* _Exercise prompt_:
Select from the data all lines with the word "computer".

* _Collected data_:
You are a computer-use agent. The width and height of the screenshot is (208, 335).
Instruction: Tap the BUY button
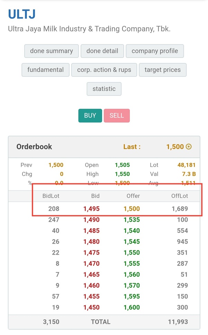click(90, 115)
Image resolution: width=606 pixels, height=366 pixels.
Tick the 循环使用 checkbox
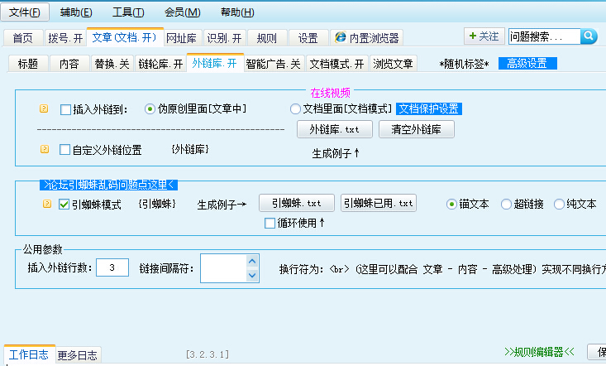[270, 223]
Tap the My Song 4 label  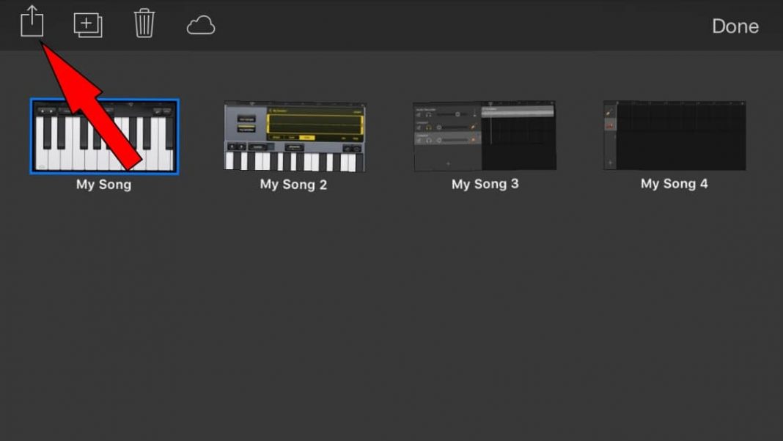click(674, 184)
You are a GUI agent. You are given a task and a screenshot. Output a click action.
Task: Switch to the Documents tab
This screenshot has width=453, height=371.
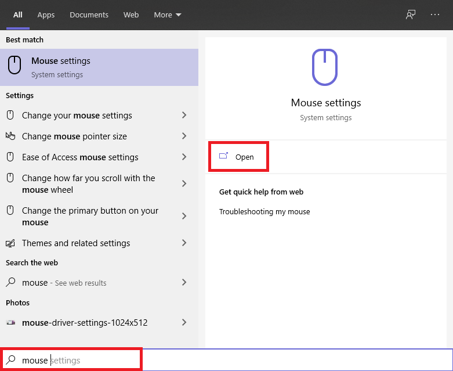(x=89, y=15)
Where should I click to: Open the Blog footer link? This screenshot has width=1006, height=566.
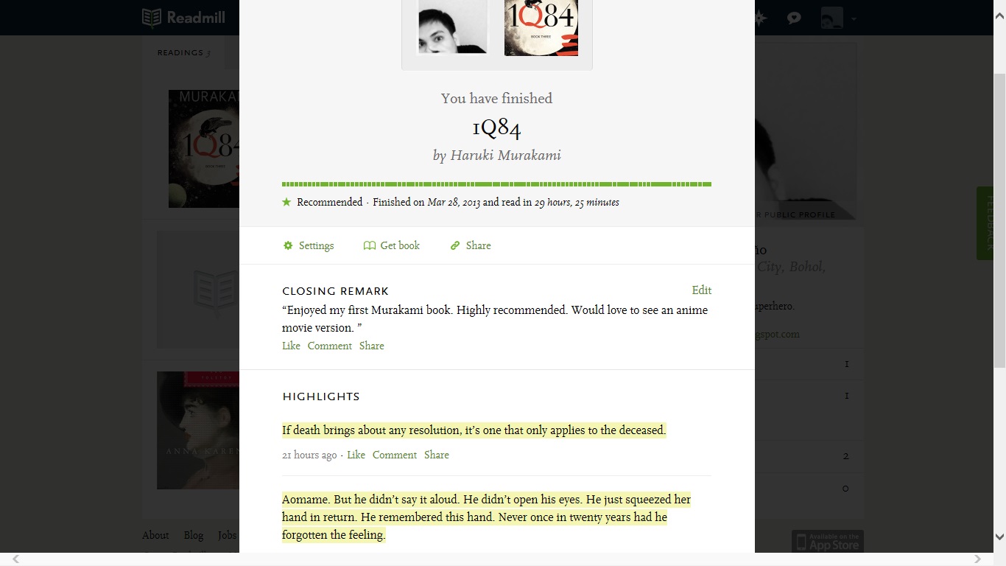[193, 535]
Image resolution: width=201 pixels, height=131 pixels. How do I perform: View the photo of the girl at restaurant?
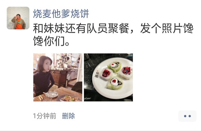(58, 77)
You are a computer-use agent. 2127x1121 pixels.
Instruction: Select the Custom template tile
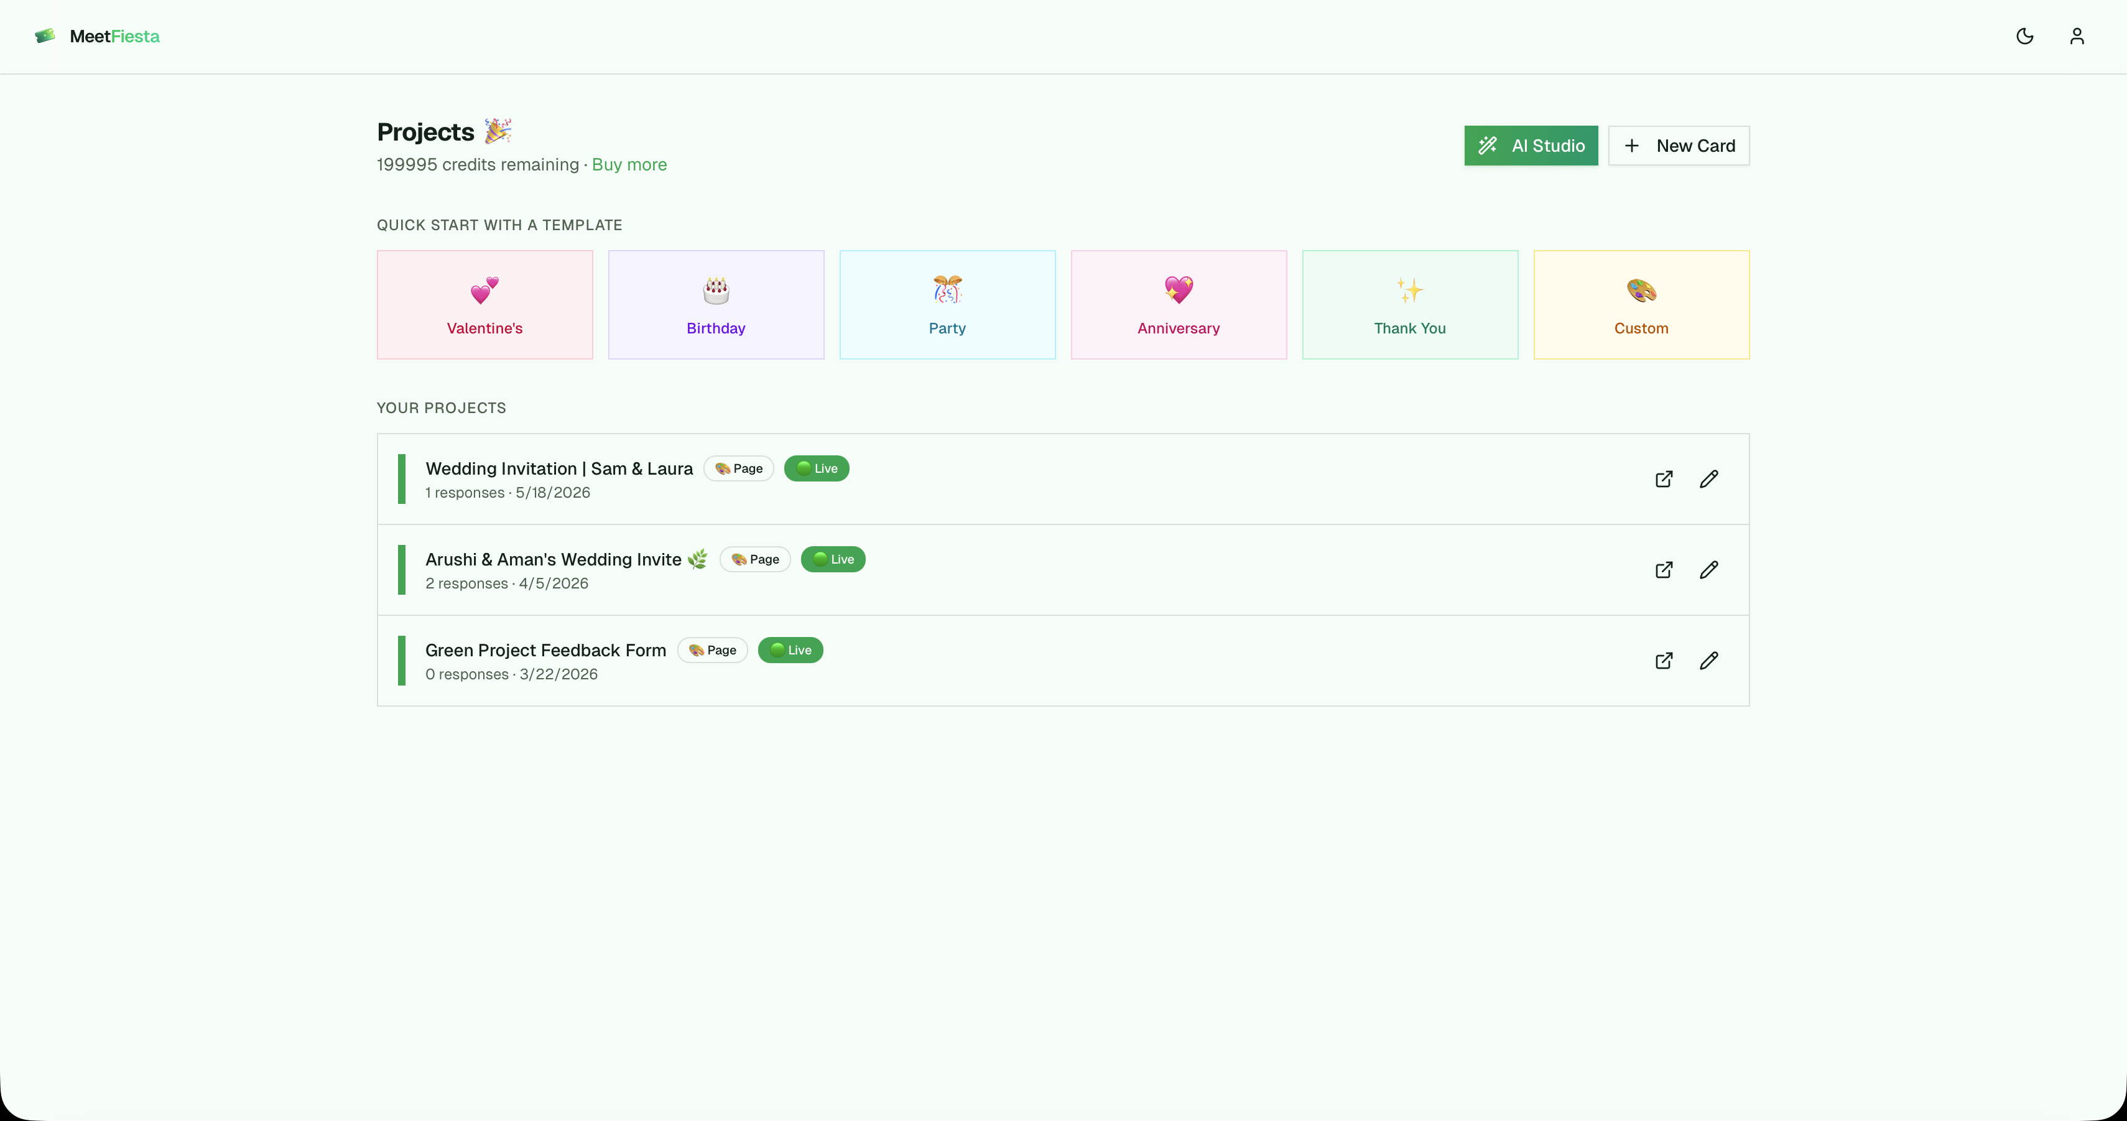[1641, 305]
---
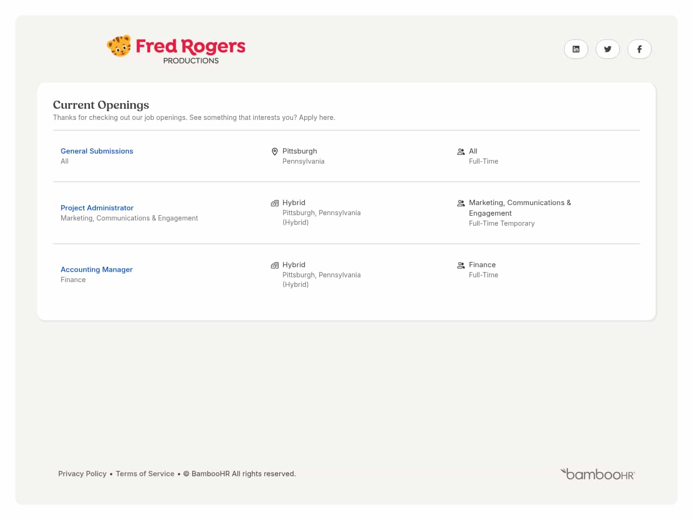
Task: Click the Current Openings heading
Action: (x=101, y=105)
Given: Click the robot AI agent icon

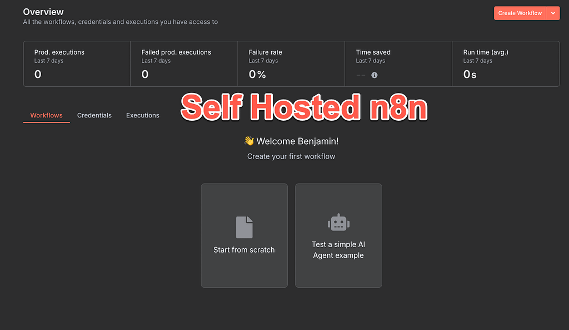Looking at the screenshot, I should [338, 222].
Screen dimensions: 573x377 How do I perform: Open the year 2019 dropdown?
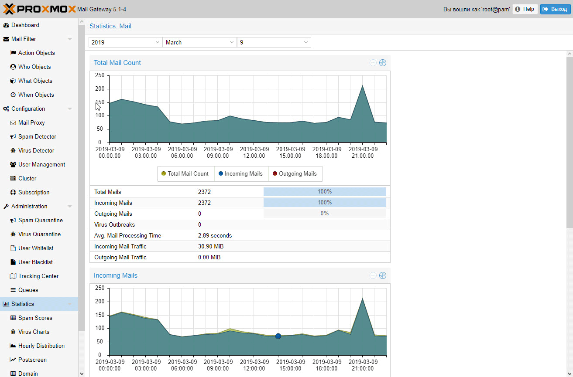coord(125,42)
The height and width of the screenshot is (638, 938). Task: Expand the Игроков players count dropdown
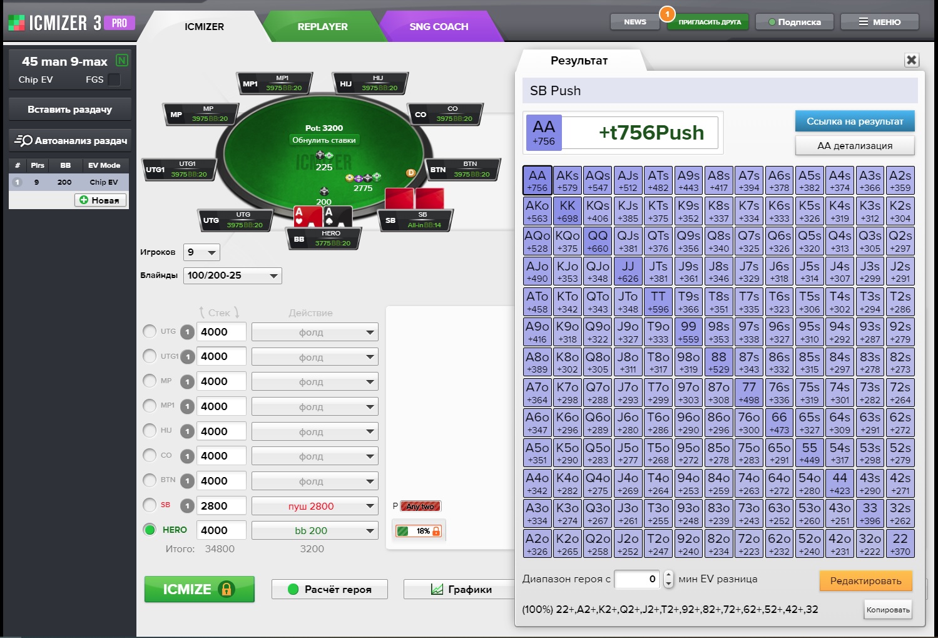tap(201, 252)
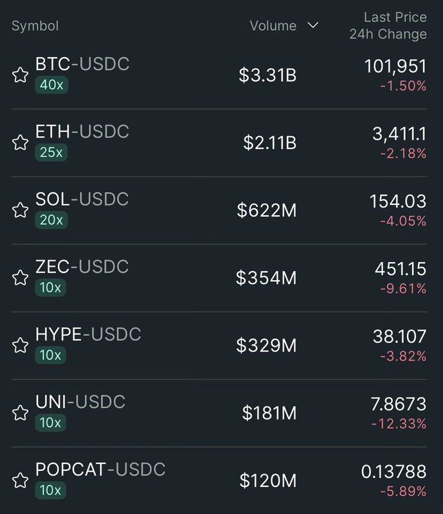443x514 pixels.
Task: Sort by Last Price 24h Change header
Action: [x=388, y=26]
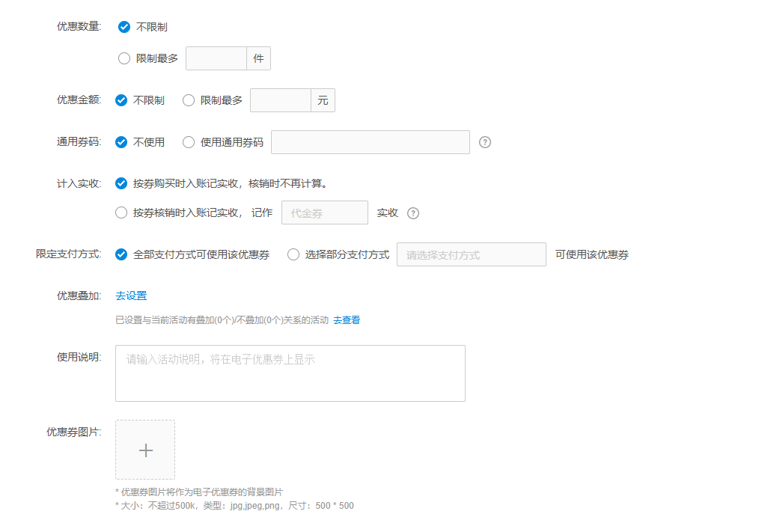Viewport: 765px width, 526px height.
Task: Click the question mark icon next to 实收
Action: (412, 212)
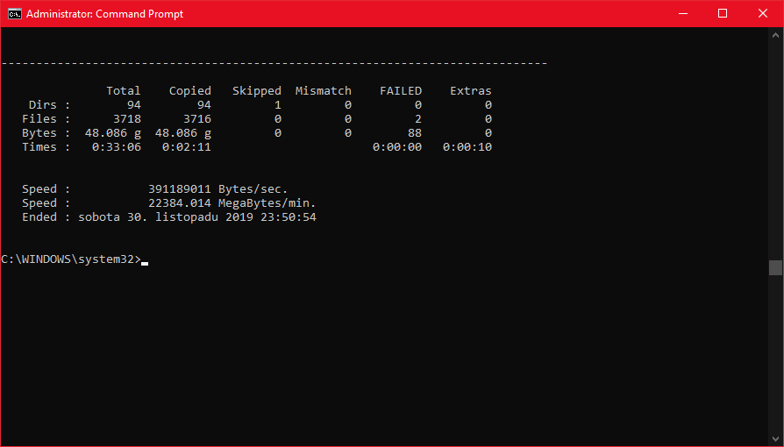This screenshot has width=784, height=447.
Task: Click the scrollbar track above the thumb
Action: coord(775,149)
* * *
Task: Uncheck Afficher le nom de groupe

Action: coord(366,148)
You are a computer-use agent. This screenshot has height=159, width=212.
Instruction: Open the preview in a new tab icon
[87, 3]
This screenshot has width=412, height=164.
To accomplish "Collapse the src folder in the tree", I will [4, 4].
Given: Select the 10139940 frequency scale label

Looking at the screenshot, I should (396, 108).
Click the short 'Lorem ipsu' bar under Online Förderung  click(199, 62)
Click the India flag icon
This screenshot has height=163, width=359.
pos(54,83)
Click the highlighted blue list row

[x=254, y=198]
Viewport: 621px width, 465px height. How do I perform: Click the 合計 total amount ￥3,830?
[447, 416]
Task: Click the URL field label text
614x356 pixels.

* _Exercise result_:
You are a computer-use agent. The width and height of the screenshot is (208, 335).
You are a computer-use agent. 2127x1121 pixels.
You are a computer-use agent. This screenshot has height=159, width=212.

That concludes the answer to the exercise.